In three seasons working Yosemite SAR I've seen many a body scraped off the granite cause someone was too lazy to set a decent belay anchor, THOUGHT they had to get down because of closing weather that prolly wouldn't have killed them anyway, or Feared they would starve/go hungry. Shit, I've done it too of course. Last winter we were stuck on a porta-ledge for four days in an blizzard with two days of food/three days water ( we spent 7 on the wall). Just this spring we were doing a mixed FA we've been eying for years on peak 10,084 in Toulumne, the fifth pitch was easy, and my partner only placed two pieces, a red alien, and the second piece(s) were a pair of BD nuts. The pitch topped out at a super wide ledge where we were gonna spend the rest of the day, and bivy for the night. We were really worried about a big roof on the next pitch... In the morning the whole **** rack was gone except for the two nuts and the alien left on my harness. That **** didn't secure the rack. Anyway, we had to rap 3 pitches on one piece each(two on single nuts), and downclimb a pitch off a mere corner of a crack, the other off a flakeusing my last cordlette. Needless to say our partnership is OVER (although we work together, and are still good friends). But really, I should have checked that the rack was secure, I **** up too. If I was him I wouldn't want to climb with me either cause I didn't have his back. That's climbing! Two as one. Point being, I realize people make mistakes but he cut the rope.

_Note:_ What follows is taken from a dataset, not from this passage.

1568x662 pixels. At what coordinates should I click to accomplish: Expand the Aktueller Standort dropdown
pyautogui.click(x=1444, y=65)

Anyways... even a total newb would know that being in a cave would be much safer than being in the elements in those conditions (weather even cleared the next day). They were scared... prolly do to inexperience (they WERE NOT that accomplished/experienced at that point in their careers).
Also, even if Joe defends him, ask him why they never not only climbed together again but engaged in conversation outside greetings.
BTW, I also met Simon Yates back in Patagonia...seems nice.
Question: -Would you climb with a partner whom cut a partner free leaving them for dead? I can't imagine being pumped on a crux on pitch 17 of 29 with weather closing in thinking about the time my belayer cut his partner free.